■ **WRITTEN EXERCISE**:
Rewrite the entries beginning with the line containing "Image resolution: width=646, height=1329." and continuing through the line containing "facebook (89, 1305)", both included, and keep every request line. In the answers, shift each coordinate by adding 14 to every number.

■ **DATASET RECORDS**:
***

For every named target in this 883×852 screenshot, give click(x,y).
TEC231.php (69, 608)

***

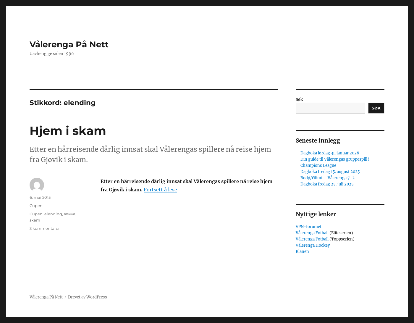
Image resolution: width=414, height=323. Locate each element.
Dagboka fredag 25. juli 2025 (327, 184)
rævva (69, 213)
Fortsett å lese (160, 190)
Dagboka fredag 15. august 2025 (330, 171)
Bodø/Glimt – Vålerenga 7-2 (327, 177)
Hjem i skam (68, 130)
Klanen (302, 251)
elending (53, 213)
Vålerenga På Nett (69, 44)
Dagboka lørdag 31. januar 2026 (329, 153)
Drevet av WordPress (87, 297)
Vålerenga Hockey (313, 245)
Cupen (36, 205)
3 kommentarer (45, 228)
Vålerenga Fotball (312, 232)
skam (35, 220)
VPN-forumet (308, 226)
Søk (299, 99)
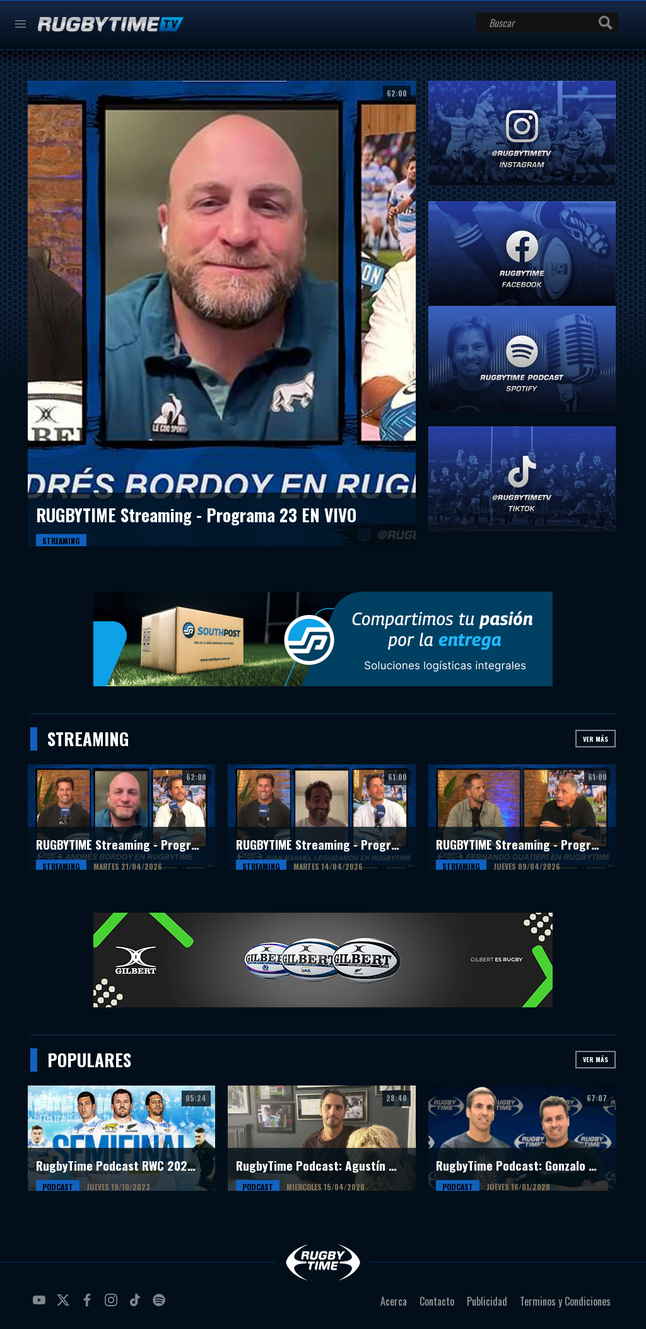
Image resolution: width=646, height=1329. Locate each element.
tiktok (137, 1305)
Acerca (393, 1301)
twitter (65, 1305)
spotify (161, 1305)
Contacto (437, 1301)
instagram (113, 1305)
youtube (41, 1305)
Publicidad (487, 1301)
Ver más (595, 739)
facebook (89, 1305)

***

■ **ANSWER TO THE EXERCISE**:
Image resolution: width=646, height=1329. Locate each element.
tiktok (151, 1319)
Acerca (407, 1315)
twitter (79, 1319)
spotify (175, 1319)
Contacto (451, 1315)
instagram (127, 1319)
youtube (55, 1319)
Publicidad (501, 1315)
Ver más (609, 753)
facebook (103, 1319)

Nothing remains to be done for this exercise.